With a jolt of recognition, Rosa knew then God had sent her an opportunity to redeem herself by telling the truth, even if it meant that her mother too would renounce her, and her last refuge would disappear.

“Mamá,” she said softly, “there’s something to what you say.”

Her mother turned her head sharply, her gaze keen. “What do you mean?”

There Rosa’s courage faltered. “There is something of John in the girls, though you might not want to see it because you despise him.”

Her mother studied her for a long moment. “I do despise him,” she admitted, turning her gaze back to her granddaughters. “I think I understand his grief, though I’ve never lost a child, but I can’t forgive him for lashing out at you. You should be able to draw comfort from each other in your mourning. Instead John seems to blame you.”

Rosa laughed shortly. “He’s not the only one.”

“Ignorant people, whispering cruel rumors,” her mother said in disgust. “Pay them no mind.”

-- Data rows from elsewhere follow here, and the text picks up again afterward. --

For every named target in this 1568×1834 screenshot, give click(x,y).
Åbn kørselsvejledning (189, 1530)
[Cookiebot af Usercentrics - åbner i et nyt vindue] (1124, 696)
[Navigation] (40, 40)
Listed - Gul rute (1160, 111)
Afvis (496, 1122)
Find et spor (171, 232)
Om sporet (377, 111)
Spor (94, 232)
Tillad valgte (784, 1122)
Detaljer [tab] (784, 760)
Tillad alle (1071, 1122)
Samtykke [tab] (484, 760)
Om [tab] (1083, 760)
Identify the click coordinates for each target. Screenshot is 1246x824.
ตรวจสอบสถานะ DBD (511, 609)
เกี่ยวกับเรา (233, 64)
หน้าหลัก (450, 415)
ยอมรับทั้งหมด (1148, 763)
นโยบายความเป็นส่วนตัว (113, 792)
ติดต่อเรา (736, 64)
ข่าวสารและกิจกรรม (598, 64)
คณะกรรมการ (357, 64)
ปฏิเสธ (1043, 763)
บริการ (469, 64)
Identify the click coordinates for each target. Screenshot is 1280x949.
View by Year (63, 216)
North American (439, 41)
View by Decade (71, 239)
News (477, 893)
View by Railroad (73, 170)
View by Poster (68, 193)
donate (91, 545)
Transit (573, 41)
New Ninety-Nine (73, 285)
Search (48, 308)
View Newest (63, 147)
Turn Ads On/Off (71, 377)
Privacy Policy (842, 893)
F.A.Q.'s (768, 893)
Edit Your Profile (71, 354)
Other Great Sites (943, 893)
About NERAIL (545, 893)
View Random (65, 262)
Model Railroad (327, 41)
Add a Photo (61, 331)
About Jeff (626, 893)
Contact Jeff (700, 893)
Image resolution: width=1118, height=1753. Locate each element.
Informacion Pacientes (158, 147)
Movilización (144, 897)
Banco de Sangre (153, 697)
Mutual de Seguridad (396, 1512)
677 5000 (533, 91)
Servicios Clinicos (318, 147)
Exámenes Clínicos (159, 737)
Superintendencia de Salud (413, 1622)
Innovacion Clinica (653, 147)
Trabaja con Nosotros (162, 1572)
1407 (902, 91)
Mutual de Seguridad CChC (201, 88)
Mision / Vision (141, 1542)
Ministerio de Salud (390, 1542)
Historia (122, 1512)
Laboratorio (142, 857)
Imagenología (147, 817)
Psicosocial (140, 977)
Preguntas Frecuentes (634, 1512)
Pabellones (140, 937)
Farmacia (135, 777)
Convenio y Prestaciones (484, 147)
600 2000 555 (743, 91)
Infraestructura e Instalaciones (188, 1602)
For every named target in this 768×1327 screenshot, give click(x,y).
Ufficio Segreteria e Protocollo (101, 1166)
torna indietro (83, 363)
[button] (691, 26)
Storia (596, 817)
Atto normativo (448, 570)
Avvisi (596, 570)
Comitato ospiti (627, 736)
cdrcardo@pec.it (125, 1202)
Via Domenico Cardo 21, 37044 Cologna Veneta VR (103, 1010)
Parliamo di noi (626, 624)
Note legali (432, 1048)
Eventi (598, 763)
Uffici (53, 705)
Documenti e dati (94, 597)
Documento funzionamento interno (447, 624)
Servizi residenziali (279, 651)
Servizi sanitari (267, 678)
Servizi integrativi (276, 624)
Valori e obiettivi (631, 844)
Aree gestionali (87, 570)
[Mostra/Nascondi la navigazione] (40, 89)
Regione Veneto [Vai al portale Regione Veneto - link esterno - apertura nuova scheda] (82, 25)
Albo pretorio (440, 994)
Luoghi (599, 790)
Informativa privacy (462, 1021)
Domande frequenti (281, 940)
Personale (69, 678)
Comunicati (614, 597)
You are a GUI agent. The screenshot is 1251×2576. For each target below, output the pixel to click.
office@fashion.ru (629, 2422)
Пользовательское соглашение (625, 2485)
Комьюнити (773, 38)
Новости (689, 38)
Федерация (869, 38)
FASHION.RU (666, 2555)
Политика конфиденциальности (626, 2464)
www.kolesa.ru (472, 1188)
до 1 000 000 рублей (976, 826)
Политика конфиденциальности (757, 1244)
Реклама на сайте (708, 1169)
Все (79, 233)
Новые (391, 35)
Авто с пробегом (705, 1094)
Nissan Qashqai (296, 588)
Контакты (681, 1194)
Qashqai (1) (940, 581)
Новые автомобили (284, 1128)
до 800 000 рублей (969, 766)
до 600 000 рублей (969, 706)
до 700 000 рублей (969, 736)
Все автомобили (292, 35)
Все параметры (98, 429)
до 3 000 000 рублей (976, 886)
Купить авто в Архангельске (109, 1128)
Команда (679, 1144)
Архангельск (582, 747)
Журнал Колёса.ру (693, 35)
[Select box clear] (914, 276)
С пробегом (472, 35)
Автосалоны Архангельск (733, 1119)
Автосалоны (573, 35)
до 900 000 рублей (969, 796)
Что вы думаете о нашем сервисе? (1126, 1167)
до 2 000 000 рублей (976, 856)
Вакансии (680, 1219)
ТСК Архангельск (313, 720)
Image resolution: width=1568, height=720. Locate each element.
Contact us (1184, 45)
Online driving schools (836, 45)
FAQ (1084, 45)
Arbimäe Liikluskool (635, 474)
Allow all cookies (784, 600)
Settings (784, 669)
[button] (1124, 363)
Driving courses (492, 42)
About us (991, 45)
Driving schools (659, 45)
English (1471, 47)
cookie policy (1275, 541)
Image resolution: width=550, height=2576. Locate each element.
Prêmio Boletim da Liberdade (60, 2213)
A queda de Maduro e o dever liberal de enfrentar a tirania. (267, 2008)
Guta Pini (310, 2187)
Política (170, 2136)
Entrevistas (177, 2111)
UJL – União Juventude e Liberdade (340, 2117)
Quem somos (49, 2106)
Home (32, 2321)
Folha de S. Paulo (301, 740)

Marta proved to be as devoted a big sister to Maria when she was born in the winter of 1919 as she had always been to Ana. John and Rosa were blessed with another son in the spring of the following year, and for a brief, precious time, all four children thrived. The perpetual scowl left John’s face, and he treated Rosa with kindness he had not shown since the early months of their marriage. Then Maria fell ill, and then Ana, who had so long eluded the strange sickness that had claimed her siblings that her parents had begun to hope that, like Marta, she would avoid their fate. Soon after John Junior passed away, in a rare display of tears, John confided to Rosa that his eldest sister had died in childhood after suffering from a similar affliction. “We must resign ourselves to the will of God,” he had choked out, roughly brushing away his tears with the back of his fist. Then he had bitterly added, “At least we’ll still have Marta when all the others are dead and buried.”

Distressed and angry, Rosa poured out her heart to her mother. “You mustn’t give up searching for a cure, no matter
what your husband decides for himself,” Rosa’s mother said staunchly, embracing her with one arm and cradling baby Pedro in the other. “And I will help you. I’ve heard of a powerful
curandera
in El Paso, someone I haven’t consulted before. I’ll write to her today.”

Reluctant to tear herself away from the comfort of her mother’s company, Rosa lingered on the mesa longer than she should have. When she finally arrived home with the children, she found John sorting mail in the front room. “You’re home early,” she said breathlessly, managing a smile in passing as she took the children to their bedrooms and put them down for a nap.